Today's Howl has been done in a rush as we have appointments this afternoon to get poppies tattooed on our chests. Suck on that, Sepp.

Badge of the week ~ Deportivo Petare, Venezuela
Nothing shabby about this badge. No obvious signs of modesty either. This is a club that radiates pride and privilege. Not just one golden sash flicked gorgeously around the body, but two. This betokens glamorous self-congratulation – note how the badge appears to be hugging itself. Also, there is a cocktail party entrance about the whole affair, as if the badge is sashaying into the room wearing a legally decent two-piece to accentuate its womanly curves and a cluster of stars in its hair just in case anyone missed the dress.

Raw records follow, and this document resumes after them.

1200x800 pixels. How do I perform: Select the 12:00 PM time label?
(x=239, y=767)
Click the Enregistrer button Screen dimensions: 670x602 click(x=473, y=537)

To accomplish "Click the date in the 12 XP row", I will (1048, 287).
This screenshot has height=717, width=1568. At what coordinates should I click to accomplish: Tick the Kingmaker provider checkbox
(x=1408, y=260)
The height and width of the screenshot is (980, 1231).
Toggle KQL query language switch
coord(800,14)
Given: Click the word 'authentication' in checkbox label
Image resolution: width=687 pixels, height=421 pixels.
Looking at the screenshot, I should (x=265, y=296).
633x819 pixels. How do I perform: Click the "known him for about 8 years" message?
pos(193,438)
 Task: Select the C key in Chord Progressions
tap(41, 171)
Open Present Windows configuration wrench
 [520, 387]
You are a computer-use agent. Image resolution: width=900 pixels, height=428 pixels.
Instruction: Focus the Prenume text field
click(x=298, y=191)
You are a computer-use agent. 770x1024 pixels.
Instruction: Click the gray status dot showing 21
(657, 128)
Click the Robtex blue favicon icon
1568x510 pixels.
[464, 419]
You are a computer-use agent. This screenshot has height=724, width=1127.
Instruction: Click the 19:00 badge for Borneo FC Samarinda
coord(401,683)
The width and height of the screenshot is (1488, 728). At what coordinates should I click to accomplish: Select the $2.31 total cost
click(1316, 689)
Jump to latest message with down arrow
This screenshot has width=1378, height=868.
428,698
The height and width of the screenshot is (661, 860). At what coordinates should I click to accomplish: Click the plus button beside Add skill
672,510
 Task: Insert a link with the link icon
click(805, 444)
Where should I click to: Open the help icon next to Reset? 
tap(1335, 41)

You may get to meet this badge while moving in polite society and it may even talk to you if you're lucky, but you'll catch it occasionally glancing over your shoulder while you're telling it about the difficulty you have with your left sock – only your left sock, mind – getting caught at the bottom of your wellington boot, as it checks if someone more interesting than you has come in. Rather a nice badge to look at, but leaves one with a vague yet prolonged sense of inferiority. Cameron Carter

Kai Rooney, of whom we will be hearing a lot more, got a farm for his birthday with people dressed in animal costumes. Surely he would have been happy with a cake?

from Nathan Clifford
"In response to last week's Howl about Kevin Prince Boateng singing Happy Birthday to Al Jazeera, here is Milan's victory celebration after winning the league last season. Would the real Michael Jackson have enjoy being seized upon by a group of sweaty men in shorts? I think we know the answer."

from David Ross

"The start of the Times report on Man City's win at QPR sums up why I find myself hoping, for the first time ever, that Man Utd win the league this season."


Free tickets for the forthcoming England v Sweden game are on offer for the best commentary on this Alan Shearer goal. No entry is likely to improve on one of the comments underneath: "Release The Kraken". There should be a football highlights channel where the commentator just says this and nothing else."

from Richard Graham
"I nearly crashed my bike one morning recently when I saw José Mourinho's face emblazoned on the side of a taxi, plugging an investment company that shares José's 'passion for delivering results'. I felt suitably fired up for the rest of the day but oddly empty since."

Getting shirty Notable kits of yesteryear

Grasshoppers home, 1993-94
One of the first acts of the Grasshopper Club Zurich (GC) when it was formed in 1886 was to order a set of kits, balls and hats from England. It has been suggested that they were sent some Blackburn Rovers surplus. In fact, it is much more likely that the distinctive blue and white halved shirts were an attempt to replicate sartorially the Kanton (county) Zurich flag.

GC have stuck admirably to the same basic design throughout their long history. The 1993-94 version is particularly evocative for GC fans as it represents the start of the last great era for the country's most successful club. Starting with a cup triumph in 1994, GC then won five of the next eight titles during a period when the club still enjoyed backing from the millionaire bankers of Lake Zurich's "Gold Coast". The anti-narcotics slogan was part of a campaign by the city council to tackle the heroin problem that was sweeping through Zurich. The epidemic has since subsided and the remnants are now dealt with by a prescribed methadone programme.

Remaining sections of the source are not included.